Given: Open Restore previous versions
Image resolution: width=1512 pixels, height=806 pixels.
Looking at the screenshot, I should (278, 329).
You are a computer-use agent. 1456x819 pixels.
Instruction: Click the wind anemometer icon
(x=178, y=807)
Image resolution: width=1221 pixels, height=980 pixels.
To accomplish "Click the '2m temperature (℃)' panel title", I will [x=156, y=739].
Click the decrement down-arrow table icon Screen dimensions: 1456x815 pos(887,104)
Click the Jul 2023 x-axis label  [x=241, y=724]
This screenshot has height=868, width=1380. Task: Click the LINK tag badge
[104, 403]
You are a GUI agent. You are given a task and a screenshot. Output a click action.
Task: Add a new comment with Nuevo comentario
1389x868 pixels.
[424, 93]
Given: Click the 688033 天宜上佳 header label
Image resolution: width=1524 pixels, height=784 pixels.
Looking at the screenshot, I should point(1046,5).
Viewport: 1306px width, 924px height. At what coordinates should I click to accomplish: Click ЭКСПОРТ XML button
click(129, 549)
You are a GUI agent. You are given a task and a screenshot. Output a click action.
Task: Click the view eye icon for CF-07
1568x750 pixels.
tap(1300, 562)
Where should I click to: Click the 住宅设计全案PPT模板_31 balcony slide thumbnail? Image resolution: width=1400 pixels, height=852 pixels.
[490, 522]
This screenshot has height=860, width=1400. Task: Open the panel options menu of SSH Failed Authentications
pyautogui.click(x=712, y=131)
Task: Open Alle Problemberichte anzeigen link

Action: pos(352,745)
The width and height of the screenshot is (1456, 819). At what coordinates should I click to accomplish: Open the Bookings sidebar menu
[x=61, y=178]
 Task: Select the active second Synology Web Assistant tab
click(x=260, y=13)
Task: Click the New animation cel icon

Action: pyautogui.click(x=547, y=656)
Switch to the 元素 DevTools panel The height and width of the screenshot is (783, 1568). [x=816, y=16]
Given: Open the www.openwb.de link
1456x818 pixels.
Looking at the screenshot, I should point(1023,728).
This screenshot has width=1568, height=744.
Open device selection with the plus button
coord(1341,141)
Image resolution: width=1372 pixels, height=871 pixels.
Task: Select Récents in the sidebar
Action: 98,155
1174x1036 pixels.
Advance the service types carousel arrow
════════════════════
== Your assignment ==
From the listing, copy every line where the string "arrow" appears.

== Exercise result ==
Click the decrement down-arrow table icon Screen dimensions: 1456x815 pos(887,104)
Advance the service types carousel arrow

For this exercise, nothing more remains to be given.